Rui: Por baixo, dezenas de milhares de pessoas que vivem neste trecho da costa. Estamos falando em uma zona turística que recebe 200 a 300 mil turistas por ano desde 1995, e este número tem flutuado para cima. Entre Ilhéus e Itacaré existe um pólo de ecoturismo em formação que gera milhares de empregos diretos, sendo destaque em todas as publicações especializadas de turismo brasileiras e mesmo internacionais. Este ano Itacaré apareceu no New York Times como um dos cem destinos mais cobiçados e interessantes do mundo.
PortoGente: O porto não traria vantagens econômicas ao Sul da Bahia?
Rui: Ilhéus já possui um porto internacional que tem servido para o escoamento da soja do oeste baiano, importação de cacau para indústrias de chocolate, e o receptivo de turistas de transatlânticos internacionais, todos os anos, em volume crescente. Este porto tem problemas de isobatimetria recentes, por conta de um projeto estrutural mal feito nos anos 70, mas tem funcionado bem nos fins atuais. Por outro lado, um porto privativo a poucos quilômetros ao norte não garante que teremos uma transformação econômica regional positiva, pelo contrário
PortoGente: O Porto Sul pode, então, prejudicar a região?
Rui: Poderemos sim ter um efeito negativo, que já começou. Ilhéus, entre outras coisas, vive também do turismo. Vários investimentos previstos nesta costa foram paralisados somente pela noticia do porto. Imagine se tivermos aqui uma zona portuária para minério de ferro em pó e urânio, no meio da Costa do Cacau! O turismo de natureza, que mal começou e já envolve muitos segmentos econômicos regionais, como a agricultura, a construção civil e o comércio, seriam abalados irreversivelmente.

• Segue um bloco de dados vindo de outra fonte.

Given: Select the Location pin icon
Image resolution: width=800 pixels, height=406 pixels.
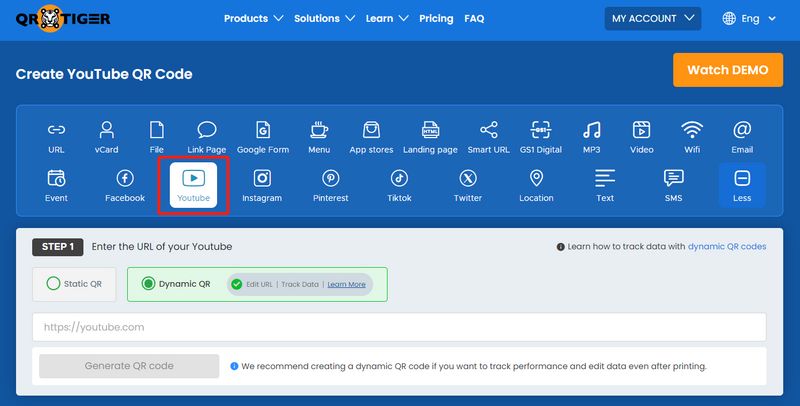Looking at the screenshot, I should [536, 185].
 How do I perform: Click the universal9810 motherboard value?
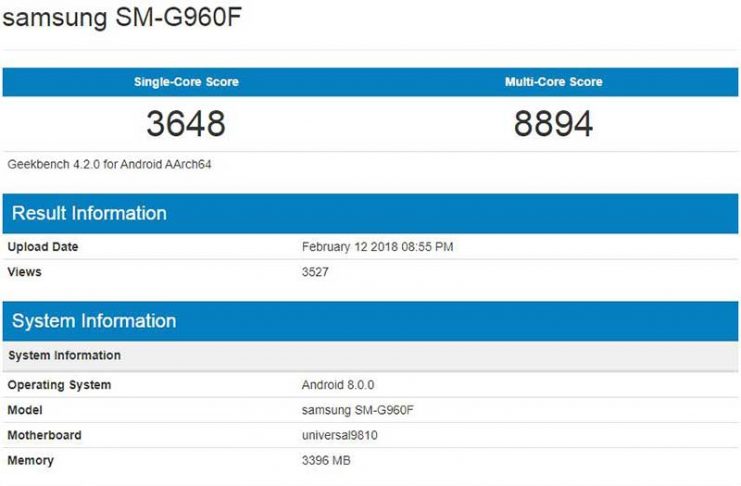[340, 435]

PortoGente: Como você vê o surgimento de portos em áreas de preservação ambiental, como Porto Sul, Porto Brasil e Porto do Açu?
Rui: Eles refletem uma época, pois foram motivados pela brutal especulação financeira sobre as commodities, no meio da febre da crise habitacional americana. Aqui, a ação de especuladores como Eike Batista, Daniel Dantas, João Cavalcanti, e aqui incluo o Mittal, da Arcelor Mittal, que fundou a Bahia Mineração, patrocinadora do Porto Sul. Esta era em que os interesses financeiros invadem o interesse público precisa acabar urgentemente.
PortoGente: É possível conciliar desenvolvimento e respeito ao meio ambiente?
Rui: Sim, mas isso requer uma nova agenda de desenvolvimento, onde o conhecimento e educação movam a economia, incluindo o meio ambiente e a sustentabilidade na lógica dos negócios. Energia, alimentos, construção civil, transportes, turismo, saúde, todos estes setores precisam de mudanças estruturais, e temos que fazer isso agora, já.
PortoGente: Quais as articulações políticas para barrar o Porto Sul?
Rui: Estamos mobilizando todos os setores da sociedade, desde a academia, artistas, até a mídia e o parlamento. Temos poucos recursos financeiros, mas temos a dignidade e a crença de que o interesse público sairá vencedor nesta batalha.